Mortgage costs are very high in general, no matter which type of mortgage one chooses, or what the final amount is. Try and make your own financial management, take pen and paper and put down all those things related to your mortgage which cost you a lot of money, like: interest and home insurances (building and contents). These two are aspects on which you can work, in the sense that you can reduce the cost of interest by having your lender agreeing to it; while insurance will cost you less if you find another insurer for example.
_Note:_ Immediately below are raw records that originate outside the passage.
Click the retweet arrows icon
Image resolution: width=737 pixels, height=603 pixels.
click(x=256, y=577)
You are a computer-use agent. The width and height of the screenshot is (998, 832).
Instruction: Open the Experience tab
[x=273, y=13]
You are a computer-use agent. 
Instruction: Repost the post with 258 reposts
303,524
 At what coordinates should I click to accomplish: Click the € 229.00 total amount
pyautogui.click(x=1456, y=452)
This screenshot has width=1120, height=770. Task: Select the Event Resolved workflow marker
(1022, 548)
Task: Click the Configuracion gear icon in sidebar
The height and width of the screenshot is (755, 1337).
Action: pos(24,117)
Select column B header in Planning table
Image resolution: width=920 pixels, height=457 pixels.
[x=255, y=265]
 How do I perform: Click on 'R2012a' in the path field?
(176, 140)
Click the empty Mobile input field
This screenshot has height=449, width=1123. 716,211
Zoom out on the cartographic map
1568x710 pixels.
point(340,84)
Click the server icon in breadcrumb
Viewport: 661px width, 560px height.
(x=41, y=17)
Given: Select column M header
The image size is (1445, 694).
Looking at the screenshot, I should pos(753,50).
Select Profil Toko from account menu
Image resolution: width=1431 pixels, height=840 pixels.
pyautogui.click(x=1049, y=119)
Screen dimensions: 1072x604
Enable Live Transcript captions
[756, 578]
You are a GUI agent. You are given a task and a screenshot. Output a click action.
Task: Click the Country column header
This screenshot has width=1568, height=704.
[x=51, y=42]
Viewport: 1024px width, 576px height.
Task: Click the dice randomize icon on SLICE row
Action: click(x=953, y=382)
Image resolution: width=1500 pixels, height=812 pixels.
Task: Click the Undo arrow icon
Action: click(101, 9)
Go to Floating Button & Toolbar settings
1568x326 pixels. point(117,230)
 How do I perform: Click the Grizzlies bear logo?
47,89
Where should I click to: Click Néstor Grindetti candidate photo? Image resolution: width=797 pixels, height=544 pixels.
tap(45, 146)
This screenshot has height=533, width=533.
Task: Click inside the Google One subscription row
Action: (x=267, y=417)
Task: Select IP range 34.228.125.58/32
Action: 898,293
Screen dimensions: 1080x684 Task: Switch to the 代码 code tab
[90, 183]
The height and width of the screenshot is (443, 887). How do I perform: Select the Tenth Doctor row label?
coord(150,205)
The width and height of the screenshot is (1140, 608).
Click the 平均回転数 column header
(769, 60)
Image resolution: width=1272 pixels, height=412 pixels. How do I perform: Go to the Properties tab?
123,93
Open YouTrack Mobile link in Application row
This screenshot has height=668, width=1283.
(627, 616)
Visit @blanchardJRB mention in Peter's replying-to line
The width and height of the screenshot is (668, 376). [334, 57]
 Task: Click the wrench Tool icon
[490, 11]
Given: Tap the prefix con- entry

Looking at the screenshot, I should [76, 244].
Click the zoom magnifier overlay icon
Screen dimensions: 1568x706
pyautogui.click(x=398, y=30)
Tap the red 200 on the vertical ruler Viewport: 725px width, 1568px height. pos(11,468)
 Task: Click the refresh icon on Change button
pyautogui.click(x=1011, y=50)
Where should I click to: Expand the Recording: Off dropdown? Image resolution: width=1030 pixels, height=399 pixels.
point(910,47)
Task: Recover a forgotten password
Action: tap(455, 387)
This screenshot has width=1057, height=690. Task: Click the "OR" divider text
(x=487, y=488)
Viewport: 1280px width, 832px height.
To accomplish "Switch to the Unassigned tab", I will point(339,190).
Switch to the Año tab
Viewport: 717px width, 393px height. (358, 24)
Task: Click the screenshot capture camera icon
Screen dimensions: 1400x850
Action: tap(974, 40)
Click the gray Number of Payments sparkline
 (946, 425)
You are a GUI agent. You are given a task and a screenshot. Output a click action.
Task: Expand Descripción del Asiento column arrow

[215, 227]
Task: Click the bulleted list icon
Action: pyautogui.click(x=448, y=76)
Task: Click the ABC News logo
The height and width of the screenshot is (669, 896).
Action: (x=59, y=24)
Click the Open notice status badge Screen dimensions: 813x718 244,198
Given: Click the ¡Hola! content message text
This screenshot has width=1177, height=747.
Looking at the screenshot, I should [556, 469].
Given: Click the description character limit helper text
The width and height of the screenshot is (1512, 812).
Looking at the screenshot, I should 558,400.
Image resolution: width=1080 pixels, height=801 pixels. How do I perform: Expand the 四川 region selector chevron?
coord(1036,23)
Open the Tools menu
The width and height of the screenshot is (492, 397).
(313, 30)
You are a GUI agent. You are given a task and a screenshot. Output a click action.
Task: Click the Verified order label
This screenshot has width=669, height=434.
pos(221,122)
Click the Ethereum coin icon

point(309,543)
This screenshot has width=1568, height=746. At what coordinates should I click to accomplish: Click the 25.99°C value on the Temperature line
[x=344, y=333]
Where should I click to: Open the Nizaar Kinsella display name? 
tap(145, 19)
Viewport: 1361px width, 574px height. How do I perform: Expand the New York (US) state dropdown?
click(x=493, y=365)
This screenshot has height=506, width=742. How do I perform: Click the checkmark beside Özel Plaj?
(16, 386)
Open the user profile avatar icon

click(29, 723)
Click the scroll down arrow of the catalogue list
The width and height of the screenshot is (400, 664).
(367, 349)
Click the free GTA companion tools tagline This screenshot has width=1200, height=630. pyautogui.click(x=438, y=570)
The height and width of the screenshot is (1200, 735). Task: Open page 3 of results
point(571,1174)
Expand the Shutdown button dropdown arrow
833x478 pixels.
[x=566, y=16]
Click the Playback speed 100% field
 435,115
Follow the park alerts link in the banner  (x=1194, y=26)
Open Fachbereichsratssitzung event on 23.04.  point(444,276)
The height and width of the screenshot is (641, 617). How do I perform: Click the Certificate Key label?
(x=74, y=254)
However small these tactics may seem to you, on the long term there you will observe a difference. Then, having your debt added to the total of the loan, and have your mortgage loan recalculated could be another possibility. For example if you have a debt of $10,000 and your remaining mortgage is still $50,000, if debt is added to the total owed you will have a new debt of $60,000.
Having all your rates recalculated, certainly you will be paying for interest even more per total, but at least you will not having that debt haunting you and you won’t have to take up a new loan in order to be able to repay your mortgage arrears. As seen, possibilities are many; the most important is that you find the perfect solution tailored to your own financial needs.